==== RAW DATA ====

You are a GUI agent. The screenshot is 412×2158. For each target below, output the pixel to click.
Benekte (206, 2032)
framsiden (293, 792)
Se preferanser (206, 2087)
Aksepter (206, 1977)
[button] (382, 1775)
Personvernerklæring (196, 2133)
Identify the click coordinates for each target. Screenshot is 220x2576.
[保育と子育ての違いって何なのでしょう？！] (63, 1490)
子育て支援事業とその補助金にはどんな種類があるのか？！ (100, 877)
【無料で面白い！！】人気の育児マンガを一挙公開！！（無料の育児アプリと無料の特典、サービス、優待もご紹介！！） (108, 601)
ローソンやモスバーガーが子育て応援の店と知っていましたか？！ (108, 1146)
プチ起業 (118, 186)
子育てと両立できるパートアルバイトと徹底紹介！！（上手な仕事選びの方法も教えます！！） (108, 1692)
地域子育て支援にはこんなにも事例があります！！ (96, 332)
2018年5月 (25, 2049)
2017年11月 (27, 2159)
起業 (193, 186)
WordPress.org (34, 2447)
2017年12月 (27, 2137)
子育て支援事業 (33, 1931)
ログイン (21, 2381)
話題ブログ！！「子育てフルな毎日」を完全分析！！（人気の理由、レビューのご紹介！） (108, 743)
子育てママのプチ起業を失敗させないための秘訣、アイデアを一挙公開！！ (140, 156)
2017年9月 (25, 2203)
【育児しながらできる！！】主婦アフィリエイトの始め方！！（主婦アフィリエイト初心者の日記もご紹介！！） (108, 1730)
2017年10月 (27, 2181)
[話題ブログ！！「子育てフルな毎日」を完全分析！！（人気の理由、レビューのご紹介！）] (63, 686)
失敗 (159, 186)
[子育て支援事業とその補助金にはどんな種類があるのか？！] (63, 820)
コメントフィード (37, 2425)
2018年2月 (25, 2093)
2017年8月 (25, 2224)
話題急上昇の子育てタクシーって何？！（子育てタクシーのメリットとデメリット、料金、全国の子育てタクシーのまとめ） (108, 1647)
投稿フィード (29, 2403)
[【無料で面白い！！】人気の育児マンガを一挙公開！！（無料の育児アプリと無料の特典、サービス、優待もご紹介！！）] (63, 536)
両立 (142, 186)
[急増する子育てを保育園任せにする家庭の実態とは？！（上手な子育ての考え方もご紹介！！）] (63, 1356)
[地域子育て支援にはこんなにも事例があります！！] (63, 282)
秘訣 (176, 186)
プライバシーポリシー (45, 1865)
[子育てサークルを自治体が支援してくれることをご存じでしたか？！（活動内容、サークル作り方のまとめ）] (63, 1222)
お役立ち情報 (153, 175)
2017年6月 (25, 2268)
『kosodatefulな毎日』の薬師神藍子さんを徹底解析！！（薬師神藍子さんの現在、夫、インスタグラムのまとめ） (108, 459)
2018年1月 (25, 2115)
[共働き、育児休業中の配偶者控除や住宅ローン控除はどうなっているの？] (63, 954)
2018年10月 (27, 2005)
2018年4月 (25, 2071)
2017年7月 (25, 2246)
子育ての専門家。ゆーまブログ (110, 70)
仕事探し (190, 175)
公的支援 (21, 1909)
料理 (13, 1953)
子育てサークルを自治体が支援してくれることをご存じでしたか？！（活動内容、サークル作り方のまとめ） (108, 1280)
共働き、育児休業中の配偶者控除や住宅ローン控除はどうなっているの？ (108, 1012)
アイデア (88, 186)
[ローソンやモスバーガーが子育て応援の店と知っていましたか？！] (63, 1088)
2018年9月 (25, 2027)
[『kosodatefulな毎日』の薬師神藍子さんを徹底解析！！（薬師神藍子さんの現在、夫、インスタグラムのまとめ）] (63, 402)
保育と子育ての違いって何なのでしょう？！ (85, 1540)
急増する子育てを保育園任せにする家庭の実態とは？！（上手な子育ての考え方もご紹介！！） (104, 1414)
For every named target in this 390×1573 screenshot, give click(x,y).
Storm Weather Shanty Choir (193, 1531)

====
==== RAW DATA ====

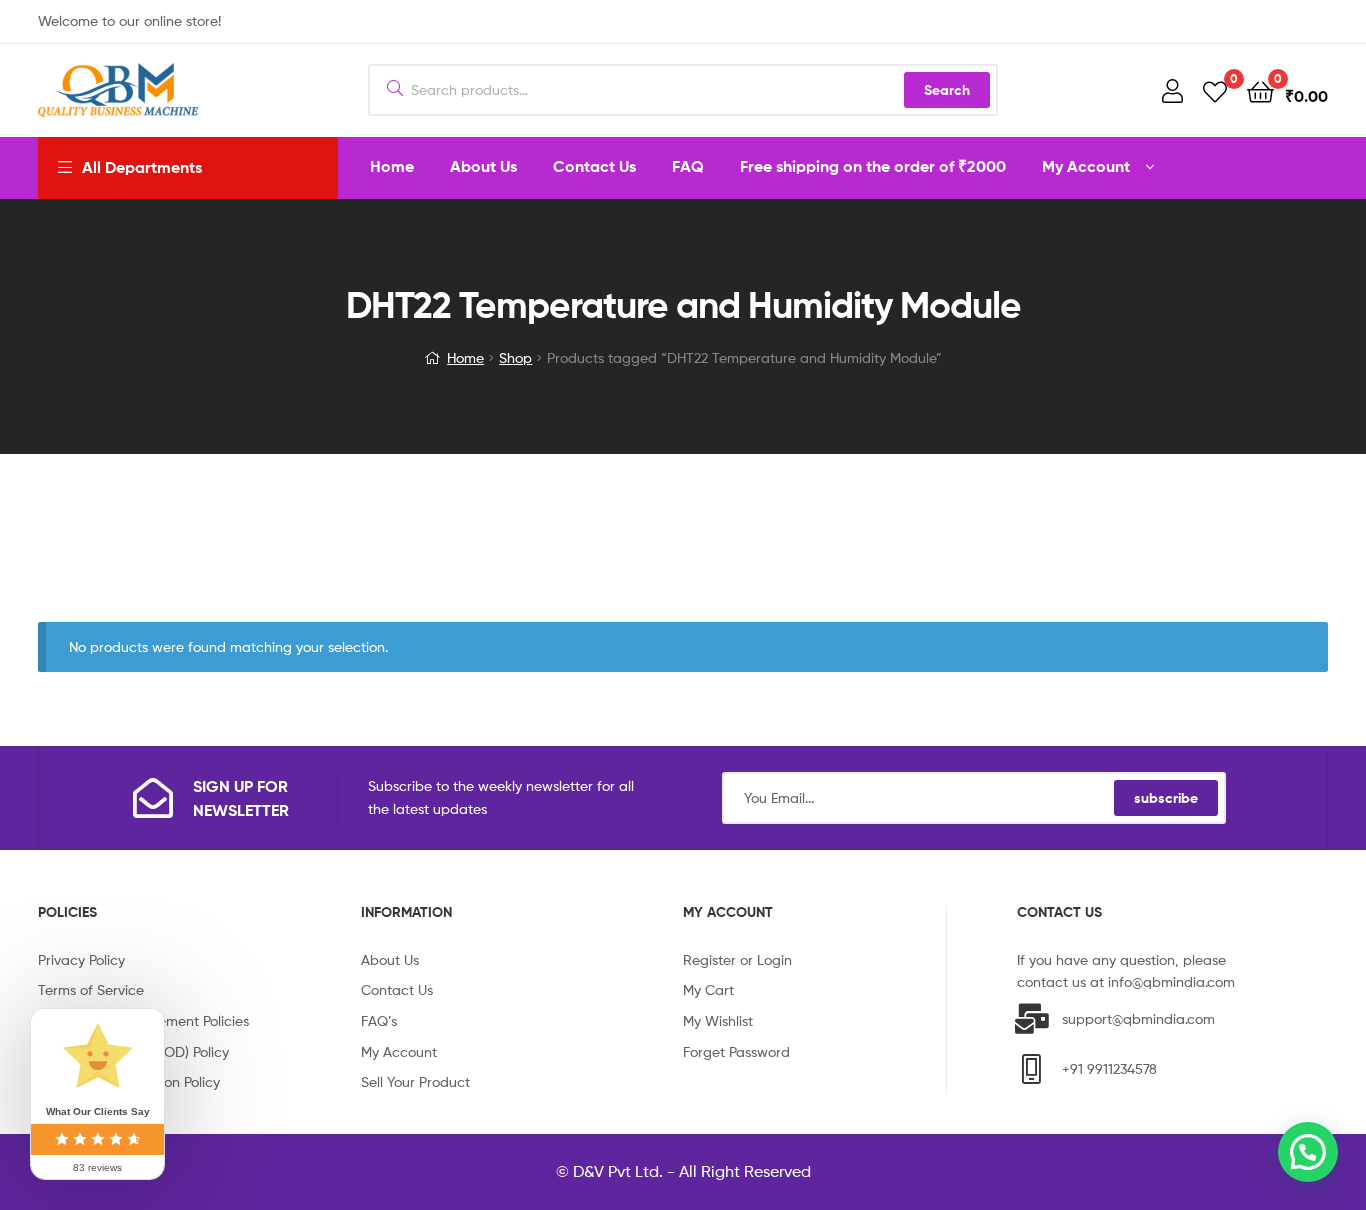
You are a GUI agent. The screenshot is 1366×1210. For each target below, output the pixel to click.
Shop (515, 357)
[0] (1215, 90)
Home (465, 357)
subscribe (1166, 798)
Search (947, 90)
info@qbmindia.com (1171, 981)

====

THE PROBLEM - Transcribe the records above from the line holding "[話題ブログ！！「子育てフルな毎日」を完全分析！！（人気の理由、レビューのご紹介！）] (63, 686)" down to the line holding "Storm Weather Shanty Choir (193, 1531)", inclusive, without adding anything.

RESPONSE TO THE TASK -
[話題ブログ！！「子育てフルな毎日」を完全分析！！（人気の理由、レビューのご紹介！）] (63, 686)
失敗 (159, 186)
[子育て支援事業とその補助金にはどんな種類があるのか？！] (63, 820)
コメントフィード (37, 2425)
2018年2月 (25, 2093)
2017年8月 (25, 2224)
話題急上昇の子育てタクシーって何？！（子育てタクシーのメリットとデメリット、料金、全国の子育てタクシーのまとめ） (108, 1647)
投稿フィード (29, 2403)
[【無料で面白い！！】人気の育児マンガを一挙公開！！（無料の育児アプリと無料の特典、サービス、優待もご紹介！！）] (63, 536)
両立 (142, 186)
[急増する子育てを保育園任せにする家庭の実態とは？！（上手な子育ての考え方もご紹介！！）] (63, 1356)
[地域子育て支援にはこんなにも事例があります！！] (63, 282)
秘訣 (176, 186)
プライバシーポリシー (45, 1865)
[子育てサークルを自治体が支援してくれることをご存じでしたか？！（活動内容、サークル作り方のまとめ）] (63, 1222)
お役立ち情報 (153, 175)
2017年6月 (25, 2268)
『kosodatefulな毎日』の薬師神藍子さんを徹底解析！！（薬師神藍子さんの現在、夫、インスタグラムのまとめ） (108, 459)
2018年1月 (25, 2115)
[共働き、育児休業中の配偶者控除や住宅ローン控除はどうなっているの？] (63, 954)
2018年10月 (27, 2005)
2018年4月 (25, 2071)
2017年7月 (25, 2246)
子育ての専門家。ゆーまブログ (110, 70)
仕事探し (190, 175)
公的支援 (21, 1909)
料理 (13, 1953)
子育てサークルを自治体が支援してくれることをご存じでしたか？！（活動内容、サークル作り方のまとめ） (108, 1280)
共働き、育児休業中の配偶者控除や住宅ローン控除はどうなっているの？ (108, 1012)
アイデア (88, 186)
[ローソンやモスバーガーが子育て応援の店と知っていましたか？！] (63, 1088)
2018年9月 (25, 2027)
[『kosodatefulな毎日』の薬師神藍子さんを徹底解析！！（薬師神藍子さんの現在、夫、インスタグラムのまとめ）] (63, 402)
保育と子育ての違いって何なのでしょう？！ (85, 1540)
急増する子育てを保育園任せにする家庭の実態とは？！（上手な子育ての考え方もご紹介！！） (104, 1414)
For every named target in this 390×1573 screenshot, give click(x,y).
Storm Weather Shanty Choir (193, 1531)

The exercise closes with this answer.